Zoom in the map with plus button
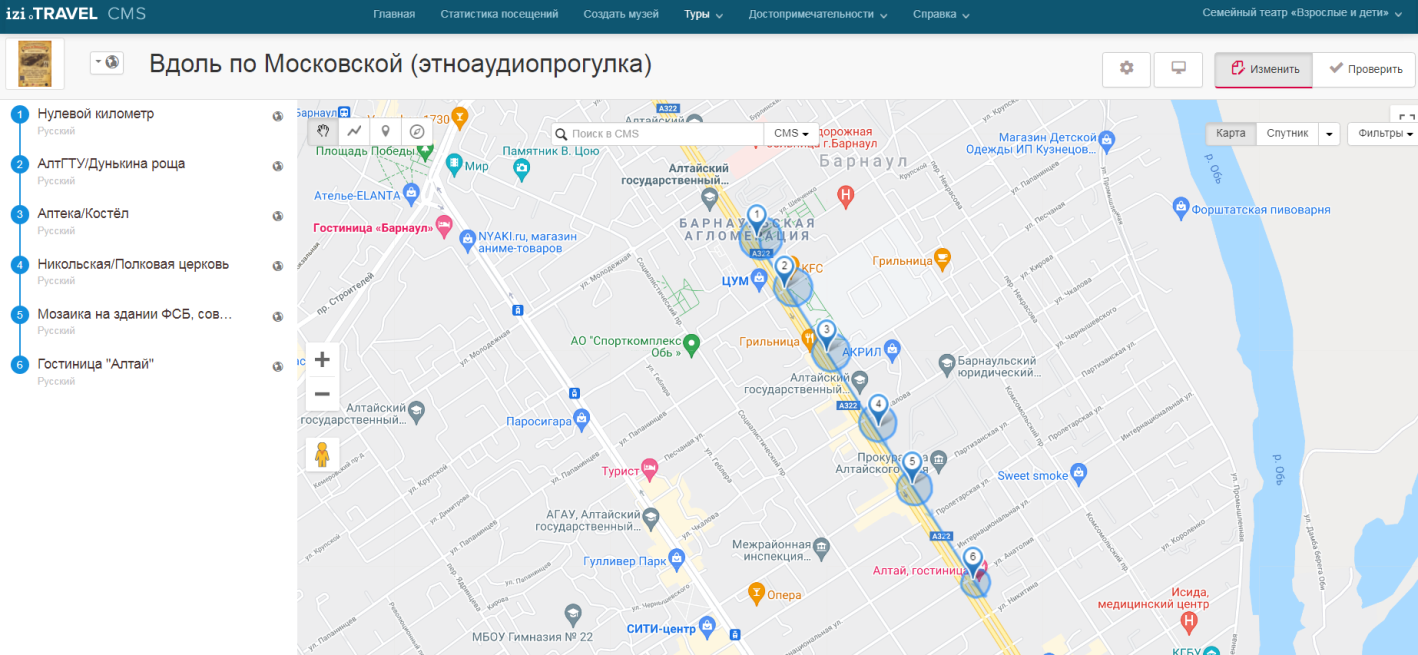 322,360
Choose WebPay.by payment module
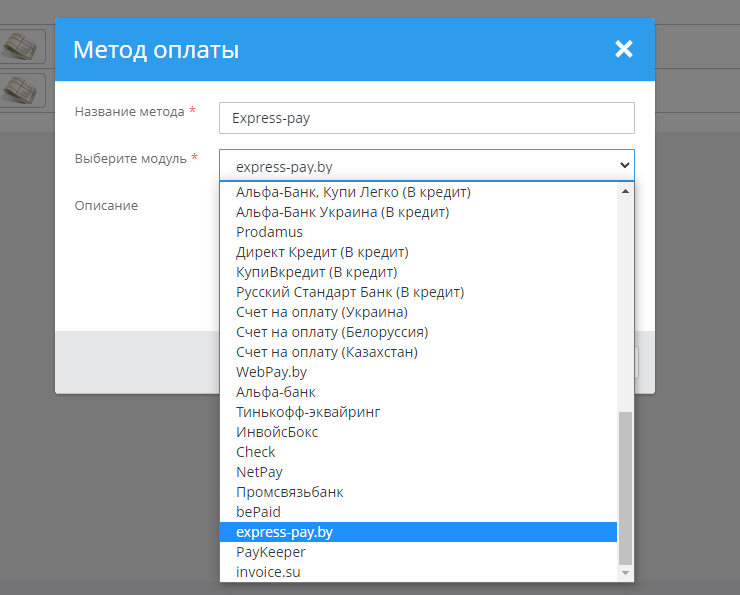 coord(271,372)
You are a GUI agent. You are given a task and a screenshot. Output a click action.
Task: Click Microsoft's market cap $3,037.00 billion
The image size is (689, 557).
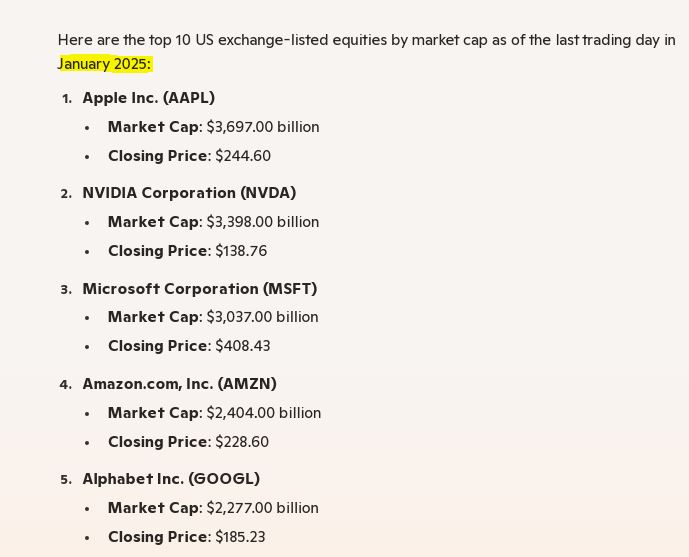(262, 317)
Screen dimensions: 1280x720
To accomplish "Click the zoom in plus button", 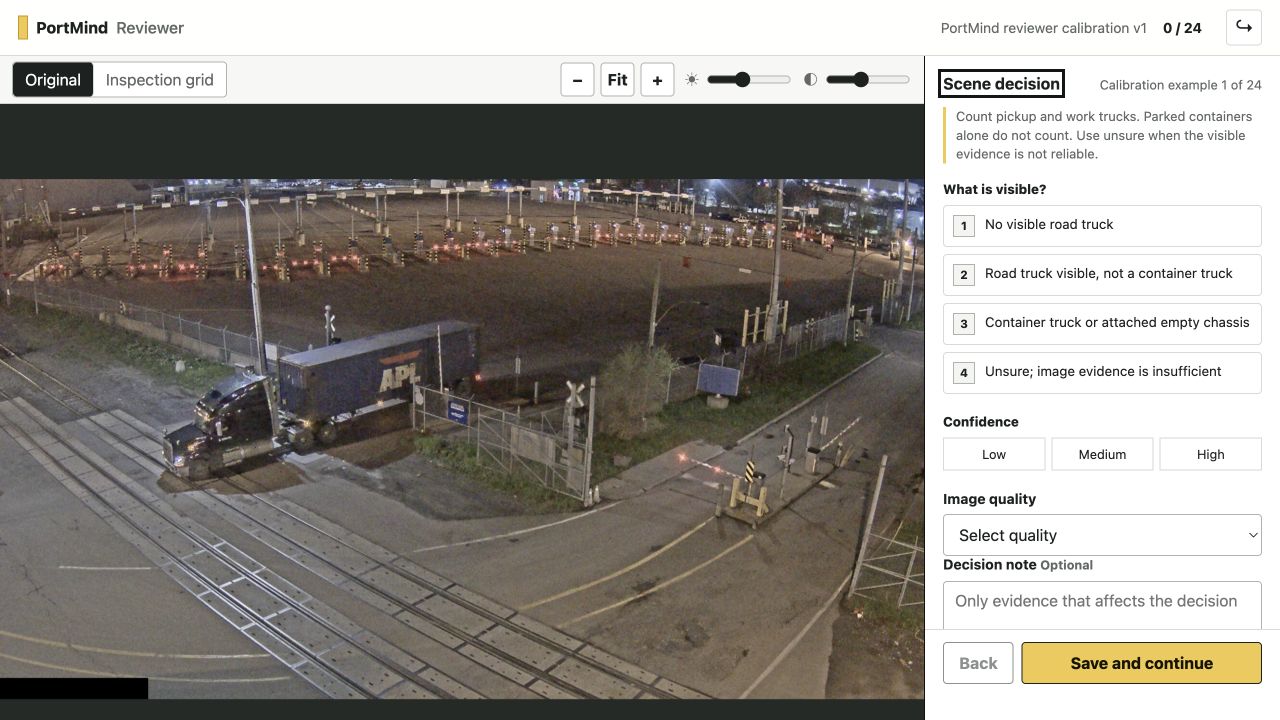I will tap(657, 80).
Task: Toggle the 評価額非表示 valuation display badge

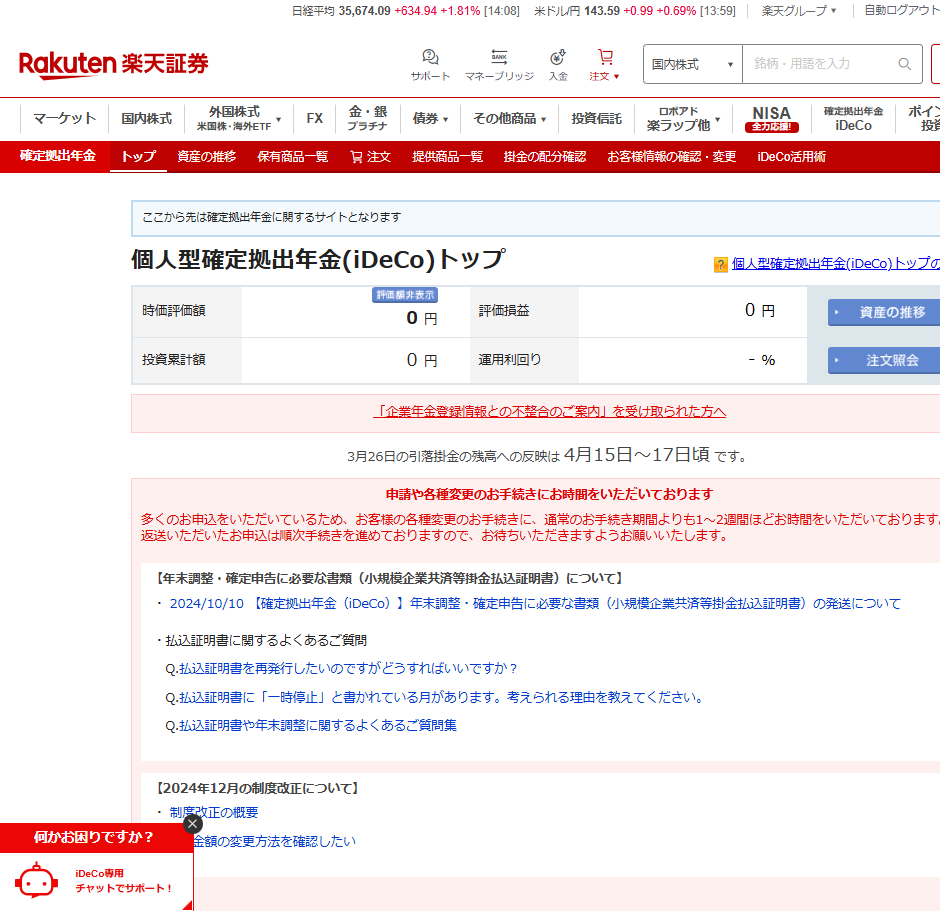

--

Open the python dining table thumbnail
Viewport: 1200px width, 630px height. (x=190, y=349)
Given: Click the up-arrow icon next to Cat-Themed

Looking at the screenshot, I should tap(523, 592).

_Task brief_
In the material, from the line with "Open the python dining table thumbnail" up to and including the line with "Looking at the", swap "dining table" for "coffee table" and write those lines out again with nothing else changed.

_Response for this exercise_
Open the python coffee table thumbnail
Viewport: 1200px width, 630px height. (x=190, y=349)
Given: Click the up-arrow icon next to Cat-Themed

Looking at the screenshot, I should tap(523, 592).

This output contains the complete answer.